Prev: FAQ 4.45 How do I find the first array element for which a condition is true?
Next: FAQ 4.9 How can I output Roman numerals?
From: bugbear on 3 Jun 2010 05:51 I've been tasked with handling/parsing some XML. It's been spec'd "by committee", and is composed of many sub-spec's all qualified by namespace. The spec has evolved over time. Old files still exist, conforming to old specs. Old file still exists with faults. Namespaces declaration and use in the files show numerous faults and inconsistencies. I need to parse (well, "work with") as many of these files as possible. Since the spec was written by commitee, the tag names are enormous (30+ characters!). Now to my technical question: The use of namespaces in these files is (actually) redundant - the tags are so long, and the tag nesting so over-the-top that all XPaths are unambiguous.
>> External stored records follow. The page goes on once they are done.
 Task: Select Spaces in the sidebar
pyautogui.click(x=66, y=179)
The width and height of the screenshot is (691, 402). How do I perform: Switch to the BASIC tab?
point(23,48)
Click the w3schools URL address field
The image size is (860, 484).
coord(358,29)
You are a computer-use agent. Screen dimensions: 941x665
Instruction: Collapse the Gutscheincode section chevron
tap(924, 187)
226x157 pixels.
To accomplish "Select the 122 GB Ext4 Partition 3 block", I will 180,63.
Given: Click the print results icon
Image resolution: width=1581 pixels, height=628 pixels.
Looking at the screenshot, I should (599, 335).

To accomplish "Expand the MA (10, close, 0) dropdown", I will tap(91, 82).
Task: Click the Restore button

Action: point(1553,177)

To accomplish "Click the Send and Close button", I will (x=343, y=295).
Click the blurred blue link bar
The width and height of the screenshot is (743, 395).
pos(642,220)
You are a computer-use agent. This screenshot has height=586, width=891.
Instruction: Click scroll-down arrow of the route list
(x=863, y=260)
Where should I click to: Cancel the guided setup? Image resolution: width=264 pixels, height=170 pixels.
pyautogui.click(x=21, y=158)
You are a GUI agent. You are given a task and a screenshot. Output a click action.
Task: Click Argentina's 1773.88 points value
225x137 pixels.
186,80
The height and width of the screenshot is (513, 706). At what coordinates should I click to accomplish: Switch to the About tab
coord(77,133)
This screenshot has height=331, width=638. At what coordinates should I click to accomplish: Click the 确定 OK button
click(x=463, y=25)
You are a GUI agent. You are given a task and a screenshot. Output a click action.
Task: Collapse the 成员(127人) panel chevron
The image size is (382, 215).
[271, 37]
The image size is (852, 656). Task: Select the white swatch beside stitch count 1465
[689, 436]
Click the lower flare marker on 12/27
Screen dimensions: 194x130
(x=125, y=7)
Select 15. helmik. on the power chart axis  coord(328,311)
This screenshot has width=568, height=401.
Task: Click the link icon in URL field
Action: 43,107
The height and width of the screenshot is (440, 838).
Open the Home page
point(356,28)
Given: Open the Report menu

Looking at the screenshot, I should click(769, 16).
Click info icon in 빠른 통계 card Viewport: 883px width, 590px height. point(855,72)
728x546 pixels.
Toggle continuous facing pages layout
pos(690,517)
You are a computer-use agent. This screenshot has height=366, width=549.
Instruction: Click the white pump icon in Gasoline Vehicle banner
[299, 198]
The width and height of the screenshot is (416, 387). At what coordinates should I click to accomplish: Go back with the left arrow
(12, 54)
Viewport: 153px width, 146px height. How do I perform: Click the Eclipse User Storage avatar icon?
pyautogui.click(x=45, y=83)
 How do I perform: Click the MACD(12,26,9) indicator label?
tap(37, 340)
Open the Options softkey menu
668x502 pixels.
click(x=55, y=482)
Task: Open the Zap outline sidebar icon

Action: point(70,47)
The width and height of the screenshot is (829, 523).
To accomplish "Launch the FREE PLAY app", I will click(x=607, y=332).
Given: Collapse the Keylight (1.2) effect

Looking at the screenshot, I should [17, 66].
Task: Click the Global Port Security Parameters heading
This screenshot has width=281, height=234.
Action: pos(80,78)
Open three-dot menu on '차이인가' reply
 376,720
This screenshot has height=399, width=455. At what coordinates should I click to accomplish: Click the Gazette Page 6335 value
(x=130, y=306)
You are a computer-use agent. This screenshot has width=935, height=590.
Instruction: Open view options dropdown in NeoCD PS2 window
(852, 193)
Since the files I have to deal with as many files as possible, it would be a convenience to me to simply ignore namespaces. So - using XML::LibXML, is there a way of using XPaths, without namespaces? BugBear
From: Joe Kesselman on 3 Jun 2010 20:04 > So - using XML::LibXML, is there a way > of using XPaths, without namespaces? Can't vouch for that tool. You can, if you insist on doing so, write XPaths which are specifically testing the localname rather than the qualified name /*[localname()="foo"]/@*[localname()="bar"] though in some processors the performance of this variant will be inferior to the proper namespace-aware path. And of course the increased verbosity makes it harder to write, harder to read, and harder to maintain. If at all possible, I really recommend hammering on people to fix the documents and use namespaces correctly. This will continue to cause problems, and not every XML tool will let you construct this sort of workaround. You can pay the cost to fix them now, or you can wait and fix them in a complete panic (probably at greater cost) later. -- Joe Kesselman, http://www.love-song-productions.com/people/keshlam/index.html {} ASCII Ribbon Campaign | "may'ron DaroQbe'chugh vaj bIrIQbej" -- /\ Stamp out HTML mail! | "Put down the squeezebox & nobody gets hurt."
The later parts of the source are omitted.